5- Je ne suis pas d'accord du tout le loup est un des animaux les plus beaux et ruser qui soit et c'est a cause de nous , hommes que ces loup ont presque disparut de la planète alors il est en notre devoirs de les proteger. Et c'est la loi de la nature qui veux que les races inferieures se fassent manger par une race supérieur (seulement en cas de nécéssité) donc si un enfant un jours se fait manger par un loup c'est tanpis pour lui ses parents n'avaient qu'a mieux le surveiller. Et puis nous avons fait bien pire , nous avons exterminer des loups seulement parce que il pourrait tuer une poule, c'est degueulasse il ont le droit de vivre, si on doit les tuer c'est seulement pour les manger, mais qui mange du loups de nos jours.
Voilà pour l'ambiance actuelle.
Parenthèse : Dans un autre forum, un pro loup donne le chiffre de 500 000 chiens sauvages en France pour expliquer les attaques.
Divisé par les 60 000 agglomérations françaises, cela fait une meute de plus de 8 chiens sauvages pour cerner le moindre patelin de France.
Pourquoi chaque attaque contre du bétail ou des humains, est-elle immédiatement et avant toute expertise, attribué par certains à des chiens (par essence impurs car "dénaturés" par l'homme) par les tenants du noble loup ?

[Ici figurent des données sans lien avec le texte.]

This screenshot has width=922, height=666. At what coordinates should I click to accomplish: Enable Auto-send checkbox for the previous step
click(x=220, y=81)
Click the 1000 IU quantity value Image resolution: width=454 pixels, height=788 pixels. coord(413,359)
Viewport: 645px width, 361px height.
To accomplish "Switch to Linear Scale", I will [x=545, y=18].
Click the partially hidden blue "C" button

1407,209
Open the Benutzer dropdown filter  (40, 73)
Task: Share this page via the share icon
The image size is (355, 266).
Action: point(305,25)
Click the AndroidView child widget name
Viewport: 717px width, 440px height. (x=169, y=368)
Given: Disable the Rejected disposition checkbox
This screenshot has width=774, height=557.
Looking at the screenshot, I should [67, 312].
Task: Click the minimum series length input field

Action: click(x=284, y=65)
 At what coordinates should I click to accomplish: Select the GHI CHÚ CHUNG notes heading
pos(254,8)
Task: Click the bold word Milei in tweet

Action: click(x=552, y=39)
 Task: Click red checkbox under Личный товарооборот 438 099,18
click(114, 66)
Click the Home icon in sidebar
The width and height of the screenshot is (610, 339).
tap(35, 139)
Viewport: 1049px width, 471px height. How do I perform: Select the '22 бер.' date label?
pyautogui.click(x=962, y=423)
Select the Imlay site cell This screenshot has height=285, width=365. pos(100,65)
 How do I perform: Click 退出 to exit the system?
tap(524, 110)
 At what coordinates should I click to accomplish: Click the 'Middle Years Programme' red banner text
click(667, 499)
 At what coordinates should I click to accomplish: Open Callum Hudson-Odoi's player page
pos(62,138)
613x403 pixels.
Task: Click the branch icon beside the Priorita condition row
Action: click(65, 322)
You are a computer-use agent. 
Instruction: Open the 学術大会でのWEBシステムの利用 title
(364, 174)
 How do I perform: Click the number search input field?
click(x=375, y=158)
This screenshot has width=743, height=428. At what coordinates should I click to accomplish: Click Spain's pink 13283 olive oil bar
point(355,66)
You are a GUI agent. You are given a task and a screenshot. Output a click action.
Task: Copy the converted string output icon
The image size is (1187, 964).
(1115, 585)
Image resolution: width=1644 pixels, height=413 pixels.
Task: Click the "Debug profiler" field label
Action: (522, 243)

Avec la démographie et la concentration humaine dans les campagnes et montagnes européennes, Il n'y a plus la place pour un grand prédateur, même si cela fait rêver certains. Les loups ont besoin de grands espaces. Ils ne vivent pas en solitaire et ils ne sont pas aptes comme le renard, le sanglier ou le chevreuil à s'adapter à l'urbanisation.
Lorsque la concentration de ces canidés dans nos pays sera plus importante et qu'un enfant sera tué, en cette époque de grande médiatisation du loup, que diront les inconditionnels du retour.
A mon avis le compte à rebours a commencé et je ne veux pas faire partie des béats qui auront laissé faire sans rien dire.
J'aimerais que les enfants de mon fils et de ma fille sachent qu'on n'était pas tous d'accord si par malheur il devait arriver quelque chose, dans les prochaines années.